#### Material provided

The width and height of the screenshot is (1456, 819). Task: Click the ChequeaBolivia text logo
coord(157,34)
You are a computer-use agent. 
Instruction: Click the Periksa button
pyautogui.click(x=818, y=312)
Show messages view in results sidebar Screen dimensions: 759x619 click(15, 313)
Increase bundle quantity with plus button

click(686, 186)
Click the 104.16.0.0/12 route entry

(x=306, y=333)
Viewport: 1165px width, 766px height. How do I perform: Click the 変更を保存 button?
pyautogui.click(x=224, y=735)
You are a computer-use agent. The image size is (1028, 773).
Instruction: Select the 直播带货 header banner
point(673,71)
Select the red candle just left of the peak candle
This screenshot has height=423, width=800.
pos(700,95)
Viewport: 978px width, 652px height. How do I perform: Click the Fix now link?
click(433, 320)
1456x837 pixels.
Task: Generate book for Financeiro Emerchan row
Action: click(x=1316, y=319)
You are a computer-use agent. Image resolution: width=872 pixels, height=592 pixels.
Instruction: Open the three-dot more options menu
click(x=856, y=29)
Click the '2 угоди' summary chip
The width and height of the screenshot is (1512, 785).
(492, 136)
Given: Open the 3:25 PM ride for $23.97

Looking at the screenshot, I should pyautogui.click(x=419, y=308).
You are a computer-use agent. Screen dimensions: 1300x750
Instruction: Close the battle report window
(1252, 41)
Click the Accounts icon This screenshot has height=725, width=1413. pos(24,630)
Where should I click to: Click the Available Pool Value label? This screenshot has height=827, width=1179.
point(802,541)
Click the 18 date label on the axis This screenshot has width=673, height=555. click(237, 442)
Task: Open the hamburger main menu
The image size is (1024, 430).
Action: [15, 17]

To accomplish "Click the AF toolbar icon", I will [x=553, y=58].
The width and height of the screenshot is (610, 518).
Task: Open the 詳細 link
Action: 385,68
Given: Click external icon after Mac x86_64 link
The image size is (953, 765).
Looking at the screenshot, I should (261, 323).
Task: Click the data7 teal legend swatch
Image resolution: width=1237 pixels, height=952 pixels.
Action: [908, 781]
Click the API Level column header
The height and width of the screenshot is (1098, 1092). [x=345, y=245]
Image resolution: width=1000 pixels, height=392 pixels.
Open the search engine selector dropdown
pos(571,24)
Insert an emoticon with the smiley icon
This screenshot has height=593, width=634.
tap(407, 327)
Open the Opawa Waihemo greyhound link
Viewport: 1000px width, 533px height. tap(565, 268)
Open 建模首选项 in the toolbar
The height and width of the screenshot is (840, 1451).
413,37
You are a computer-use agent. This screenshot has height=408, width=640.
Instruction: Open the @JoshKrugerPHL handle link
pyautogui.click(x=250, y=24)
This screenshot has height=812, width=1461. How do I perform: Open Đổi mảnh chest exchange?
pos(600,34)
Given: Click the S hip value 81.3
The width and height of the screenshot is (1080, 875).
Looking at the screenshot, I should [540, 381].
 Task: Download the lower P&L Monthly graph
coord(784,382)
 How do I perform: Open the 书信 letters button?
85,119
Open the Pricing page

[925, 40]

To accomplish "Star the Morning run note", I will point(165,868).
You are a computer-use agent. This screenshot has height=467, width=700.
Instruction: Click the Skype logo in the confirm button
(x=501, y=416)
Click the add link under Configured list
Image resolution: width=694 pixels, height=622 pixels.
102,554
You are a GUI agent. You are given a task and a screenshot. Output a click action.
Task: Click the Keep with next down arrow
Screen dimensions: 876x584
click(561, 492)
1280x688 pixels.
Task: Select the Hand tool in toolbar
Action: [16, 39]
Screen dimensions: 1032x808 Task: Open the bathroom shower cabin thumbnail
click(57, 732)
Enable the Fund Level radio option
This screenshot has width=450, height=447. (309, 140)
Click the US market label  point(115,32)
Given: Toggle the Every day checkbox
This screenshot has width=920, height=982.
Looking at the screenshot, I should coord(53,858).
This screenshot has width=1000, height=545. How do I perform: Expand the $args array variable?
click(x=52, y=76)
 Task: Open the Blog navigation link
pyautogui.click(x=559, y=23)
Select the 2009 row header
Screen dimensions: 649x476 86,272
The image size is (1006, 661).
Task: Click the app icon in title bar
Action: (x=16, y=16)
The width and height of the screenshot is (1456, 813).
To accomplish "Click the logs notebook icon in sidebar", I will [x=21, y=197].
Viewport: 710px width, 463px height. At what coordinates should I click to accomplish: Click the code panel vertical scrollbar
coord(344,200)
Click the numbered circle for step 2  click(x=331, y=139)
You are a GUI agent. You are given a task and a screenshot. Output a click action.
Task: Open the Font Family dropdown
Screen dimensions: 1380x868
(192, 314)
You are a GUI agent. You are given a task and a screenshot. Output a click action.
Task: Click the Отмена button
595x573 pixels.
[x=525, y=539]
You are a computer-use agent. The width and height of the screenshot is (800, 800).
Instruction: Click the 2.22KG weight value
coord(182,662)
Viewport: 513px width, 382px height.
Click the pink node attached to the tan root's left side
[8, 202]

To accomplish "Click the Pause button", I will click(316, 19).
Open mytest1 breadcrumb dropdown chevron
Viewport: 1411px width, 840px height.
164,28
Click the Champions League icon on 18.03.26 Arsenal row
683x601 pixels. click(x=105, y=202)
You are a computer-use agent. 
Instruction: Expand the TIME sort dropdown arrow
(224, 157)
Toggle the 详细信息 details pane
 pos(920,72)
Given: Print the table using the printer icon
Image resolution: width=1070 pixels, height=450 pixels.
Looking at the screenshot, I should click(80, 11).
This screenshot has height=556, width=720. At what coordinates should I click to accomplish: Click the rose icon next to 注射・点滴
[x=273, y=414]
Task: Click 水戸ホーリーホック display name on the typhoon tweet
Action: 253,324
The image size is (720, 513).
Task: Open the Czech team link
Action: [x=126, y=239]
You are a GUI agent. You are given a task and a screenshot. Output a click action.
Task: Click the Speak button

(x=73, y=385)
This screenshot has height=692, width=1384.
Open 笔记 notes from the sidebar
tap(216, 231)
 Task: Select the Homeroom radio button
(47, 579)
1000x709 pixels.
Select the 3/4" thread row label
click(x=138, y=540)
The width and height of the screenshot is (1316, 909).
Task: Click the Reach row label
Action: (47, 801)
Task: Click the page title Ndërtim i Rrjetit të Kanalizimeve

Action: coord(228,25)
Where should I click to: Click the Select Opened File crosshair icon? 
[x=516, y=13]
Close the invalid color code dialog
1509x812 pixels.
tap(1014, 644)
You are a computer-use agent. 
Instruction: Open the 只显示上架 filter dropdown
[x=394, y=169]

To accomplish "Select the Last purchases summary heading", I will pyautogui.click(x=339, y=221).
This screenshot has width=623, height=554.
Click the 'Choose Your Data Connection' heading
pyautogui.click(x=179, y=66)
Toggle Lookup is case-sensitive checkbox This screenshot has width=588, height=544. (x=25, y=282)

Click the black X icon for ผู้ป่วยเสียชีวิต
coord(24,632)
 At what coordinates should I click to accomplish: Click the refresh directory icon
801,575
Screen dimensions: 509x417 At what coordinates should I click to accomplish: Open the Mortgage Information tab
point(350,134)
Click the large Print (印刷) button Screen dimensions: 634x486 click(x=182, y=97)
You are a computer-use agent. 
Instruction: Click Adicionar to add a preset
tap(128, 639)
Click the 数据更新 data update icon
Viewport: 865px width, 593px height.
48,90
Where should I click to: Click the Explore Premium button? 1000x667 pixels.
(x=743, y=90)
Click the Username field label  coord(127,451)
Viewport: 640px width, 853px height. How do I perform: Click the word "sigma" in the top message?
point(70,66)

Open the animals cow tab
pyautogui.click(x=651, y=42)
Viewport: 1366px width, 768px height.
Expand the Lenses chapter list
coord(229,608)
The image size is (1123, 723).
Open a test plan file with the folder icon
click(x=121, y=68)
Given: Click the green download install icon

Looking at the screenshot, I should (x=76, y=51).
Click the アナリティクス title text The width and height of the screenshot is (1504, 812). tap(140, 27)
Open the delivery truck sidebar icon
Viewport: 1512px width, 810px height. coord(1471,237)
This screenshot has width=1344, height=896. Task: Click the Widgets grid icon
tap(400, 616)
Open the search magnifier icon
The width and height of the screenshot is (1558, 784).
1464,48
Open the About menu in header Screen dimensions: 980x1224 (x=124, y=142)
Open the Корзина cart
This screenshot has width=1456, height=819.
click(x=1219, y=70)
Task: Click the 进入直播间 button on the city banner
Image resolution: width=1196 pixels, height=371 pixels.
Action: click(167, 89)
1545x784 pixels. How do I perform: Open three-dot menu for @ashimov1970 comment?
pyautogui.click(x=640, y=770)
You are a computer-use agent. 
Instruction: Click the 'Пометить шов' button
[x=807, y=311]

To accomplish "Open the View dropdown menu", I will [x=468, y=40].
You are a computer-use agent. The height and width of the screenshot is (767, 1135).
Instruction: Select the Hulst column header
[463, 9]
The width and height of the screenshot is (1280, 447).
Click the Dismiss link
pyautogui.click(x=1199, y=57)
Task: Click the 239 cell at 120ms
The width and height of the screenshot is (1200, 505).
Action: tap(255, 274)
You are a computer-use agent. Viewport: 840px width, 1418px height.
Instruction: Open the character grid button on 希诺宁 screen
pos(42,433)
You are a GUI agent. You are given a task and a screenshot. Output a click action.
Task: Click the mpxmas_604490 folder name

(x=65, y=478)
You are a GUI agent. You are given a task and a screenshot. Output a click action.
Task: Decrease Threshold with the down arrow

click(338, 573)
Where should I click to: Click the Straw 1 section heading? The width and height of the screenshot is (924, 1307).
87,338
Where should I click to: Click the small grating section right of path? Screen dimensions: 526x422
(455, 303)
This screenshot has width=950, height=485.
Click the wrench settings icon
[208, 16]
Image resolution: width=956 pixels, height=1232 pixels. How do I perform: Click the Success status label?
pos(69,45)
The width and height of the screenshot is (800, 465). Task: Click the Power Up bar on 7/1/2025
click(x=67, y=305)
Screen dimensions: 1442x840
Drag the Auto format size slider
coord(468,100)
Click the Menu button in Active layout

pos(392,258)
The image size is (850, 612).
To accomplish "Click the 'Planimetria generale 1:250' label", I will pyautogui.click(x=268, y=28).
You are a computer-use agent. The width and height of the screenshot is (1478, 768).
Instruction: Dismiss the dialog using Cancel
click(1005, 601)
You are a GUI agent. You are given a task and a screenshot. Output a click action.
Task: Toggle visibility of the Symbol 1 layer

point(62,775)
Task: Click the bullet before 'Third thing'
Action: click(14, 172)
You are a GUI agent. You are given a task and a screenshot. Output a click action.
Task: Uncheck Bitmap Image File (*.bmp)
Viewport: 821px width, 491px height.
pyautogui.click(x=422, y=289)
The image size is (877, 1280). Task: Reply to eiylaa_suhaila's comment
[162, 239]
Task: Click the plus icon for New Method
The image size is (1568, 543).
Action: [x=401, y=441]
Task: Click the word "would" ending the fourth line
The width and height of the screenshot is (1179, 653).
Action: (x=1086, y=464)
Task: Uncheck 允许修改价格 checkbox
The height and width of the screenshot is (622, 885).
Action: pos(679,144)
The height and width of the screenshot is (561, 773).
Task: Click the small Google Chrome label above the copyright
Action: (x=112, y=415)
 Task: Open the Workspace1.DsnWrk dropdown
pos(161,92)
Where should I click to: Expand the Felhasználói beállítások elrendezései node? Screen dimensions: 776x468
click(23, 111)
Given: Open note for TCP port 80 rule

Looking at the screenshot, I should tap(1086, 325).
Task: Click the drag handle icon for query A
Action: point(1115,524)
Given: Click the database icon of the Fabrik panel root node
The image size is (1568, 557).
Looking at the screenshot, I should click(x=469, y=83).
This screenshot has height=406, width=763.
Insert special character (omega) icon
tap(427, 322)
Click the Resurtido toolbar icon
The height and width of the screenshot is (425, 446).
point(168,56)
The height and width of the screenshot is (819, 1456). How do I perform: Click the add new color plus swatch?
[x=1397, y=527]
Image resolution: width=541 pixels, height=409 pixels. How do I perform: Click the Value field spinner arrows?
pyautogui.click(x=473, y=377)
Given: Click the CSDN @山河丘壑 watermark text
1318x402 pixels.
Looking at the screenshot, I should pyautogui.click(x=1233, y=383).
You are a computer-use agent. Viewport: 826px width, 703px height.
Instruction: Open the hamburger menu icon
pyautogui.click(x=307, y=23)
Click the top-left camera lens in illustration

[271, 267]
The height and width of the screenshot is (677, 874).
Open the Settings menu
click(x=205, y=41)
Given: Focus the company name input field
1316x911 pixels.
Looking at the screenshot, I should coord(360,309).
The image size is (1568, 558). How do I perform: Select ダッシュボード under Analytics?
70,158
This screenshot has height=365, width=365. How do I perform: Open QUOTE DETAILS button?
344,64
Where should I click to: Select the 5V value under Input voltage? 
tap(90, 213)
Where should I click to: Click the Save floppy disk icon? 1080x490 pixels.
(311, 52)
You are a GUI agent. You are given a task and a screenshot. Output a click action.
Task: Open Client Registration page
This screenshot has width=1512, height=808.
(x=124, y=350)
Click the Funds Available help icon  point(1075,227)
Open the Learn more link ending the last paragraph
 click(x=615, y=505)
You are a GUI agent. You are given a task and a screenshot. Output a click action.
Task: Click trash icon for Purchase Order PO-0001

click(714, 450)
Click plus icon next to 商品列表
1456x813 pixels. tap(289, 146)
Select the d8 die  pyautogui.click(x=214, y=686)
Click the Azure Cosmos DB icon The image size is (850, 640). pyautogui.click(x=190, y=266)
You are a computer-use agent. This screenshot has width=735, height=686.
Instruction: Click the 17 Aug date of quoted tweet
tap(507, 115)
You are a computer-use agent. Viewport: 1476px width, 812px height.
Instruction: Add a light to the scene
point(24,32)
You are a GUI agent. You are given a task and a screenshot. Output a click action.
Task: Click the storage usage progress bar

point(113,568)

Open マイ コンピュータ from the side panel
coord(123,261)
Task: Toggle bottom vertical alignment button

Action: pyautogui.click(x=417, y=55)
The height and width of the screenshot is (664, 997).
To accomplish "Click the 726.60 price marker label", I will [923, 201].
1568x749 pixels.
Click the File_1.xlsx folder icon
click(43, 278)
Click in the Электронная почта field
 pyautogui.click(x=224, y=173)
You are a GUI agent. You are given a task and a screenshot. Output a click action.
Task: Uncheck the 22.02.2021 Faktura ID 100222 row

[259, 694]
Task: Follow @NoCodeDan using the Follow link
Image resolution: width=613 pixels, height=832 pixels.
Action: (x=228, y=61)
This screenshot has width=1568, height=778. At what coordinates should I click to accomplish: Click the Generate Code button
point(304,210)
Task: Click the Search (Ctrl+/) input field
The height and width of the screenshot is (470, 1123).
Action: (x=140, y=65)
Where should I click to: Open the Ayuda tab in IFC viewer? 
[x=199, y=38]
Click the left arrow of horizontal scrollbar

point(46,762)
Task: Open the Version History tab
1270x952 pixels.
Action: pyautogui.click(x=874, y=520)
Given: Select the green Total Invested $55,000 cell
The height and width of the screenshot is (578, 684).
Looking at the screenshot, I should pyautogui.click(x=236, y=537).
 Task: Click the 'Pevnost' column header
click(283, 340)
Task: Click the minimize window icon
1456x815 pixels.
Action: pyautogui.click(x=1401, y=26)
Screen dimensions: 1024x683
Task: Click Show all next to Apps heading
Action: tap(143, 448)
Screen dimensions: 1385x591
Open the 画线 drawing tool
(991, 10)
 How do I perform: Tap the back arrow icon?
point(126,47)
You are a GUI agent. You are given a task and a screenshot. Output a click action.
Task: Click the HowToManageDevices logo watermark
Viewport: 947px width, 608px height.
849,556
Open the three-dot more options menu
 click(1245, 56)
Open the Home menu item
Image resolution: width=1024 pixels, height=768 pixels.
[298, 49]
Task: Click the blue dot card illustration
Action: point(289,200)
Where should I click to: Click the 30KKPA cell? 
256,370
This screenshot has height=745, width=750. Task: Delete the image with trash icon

########

# Task to carry out
Edit the items between the lines holding "Task: Click the word" and "Action: point(1115,524)", inclusive, so that "Uncheck" becomes "Clear", and leave everything else unchanged.

# Task answer
Task: Click the word "would" ending the fourth line
The width and height of the screenshot is (1179, 653).
Action: (x=1086, y=464)
Task: Clear 允许修改价格 checkbox
The height and width of the screenshot is (622, 885).
Action: pos(679,144)
The height and width of the screenshot is (561, 773).
Task: Click the small Google Chrome label above the copyright
Action: (x=112, y=415)
 Task: Open the Workspace1.DsnWrk dropdown
pos(161,92)
Where should I click to: Expand the Felhasználói beállítások elrendezései node? Screen dimensions: 776x468
click(23, 111)
Given: Open note for TCP port 80 rule

Looking at the screenshot, I should tap(1086, 325).
Task: Click the drag handle icon for query A
Action: point(1115,524)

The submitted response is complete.